*TASK PROMPT*: Every record here must be copied exactly, except for the images it holds.

*EXERCISE DATA*:
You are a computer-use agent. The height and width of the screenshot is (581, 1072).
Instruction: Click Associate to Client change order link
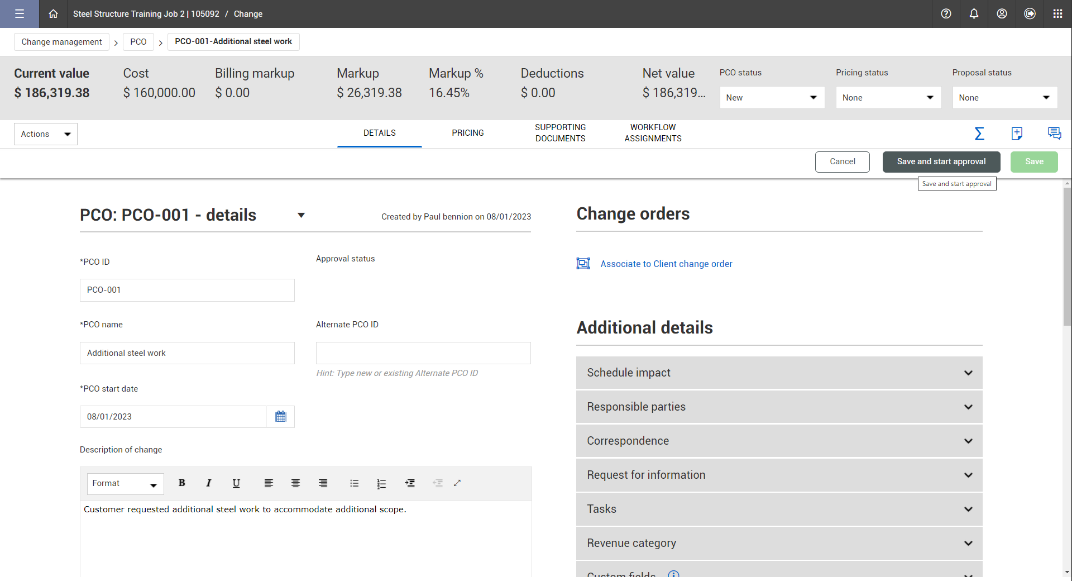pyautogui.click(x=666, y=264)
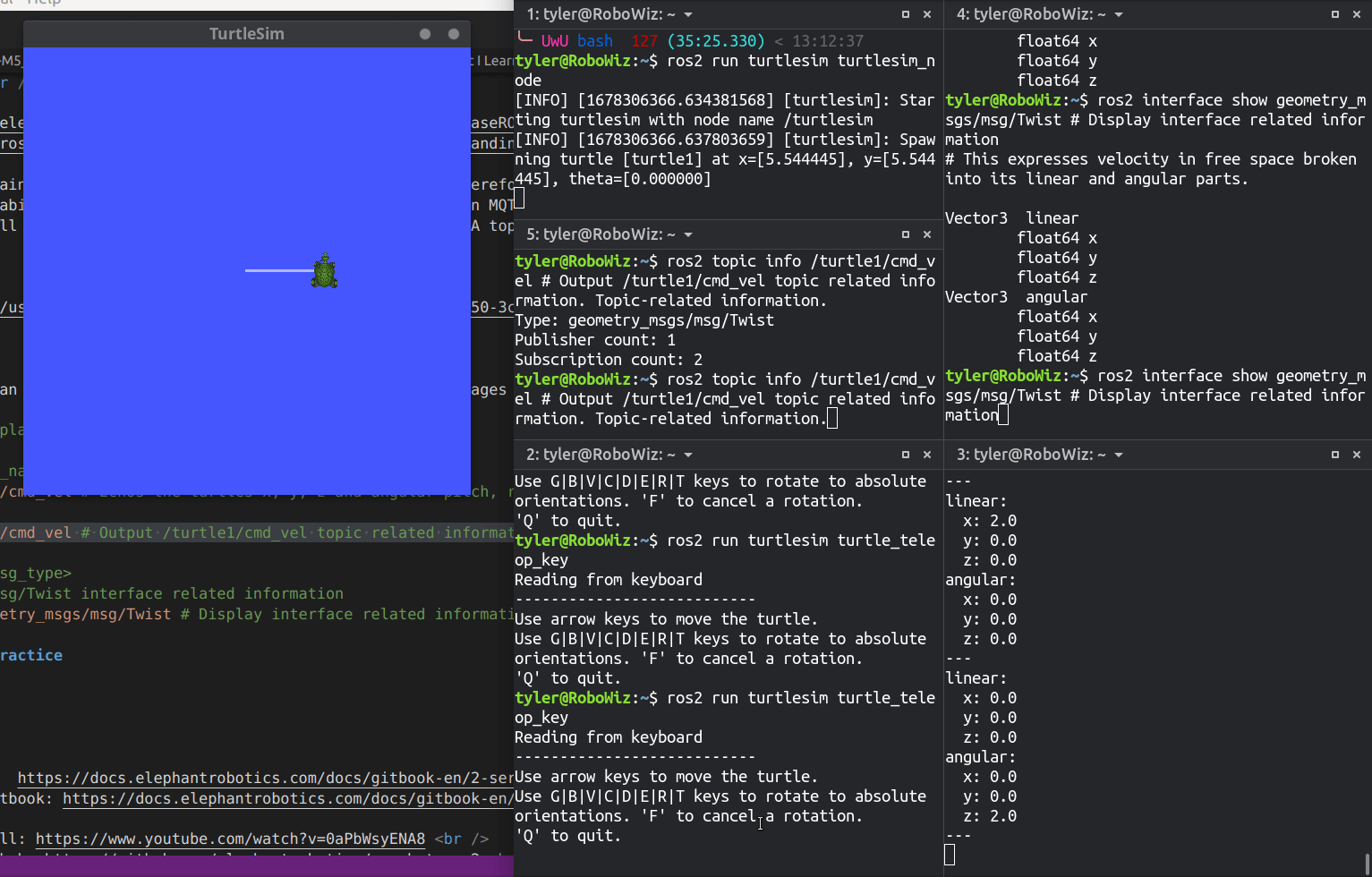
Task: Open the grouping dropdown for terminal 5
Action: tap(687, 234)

*TASK RESULT*:
You are a computer-use agent. The height and width of the screenshot is (581, 1072).
Instruction: Click Associate to Client change order link
pyautogui.click(x=666, y=264)
Task: Open the grouping dropdown for terminal 5
Action: tap(687, 234)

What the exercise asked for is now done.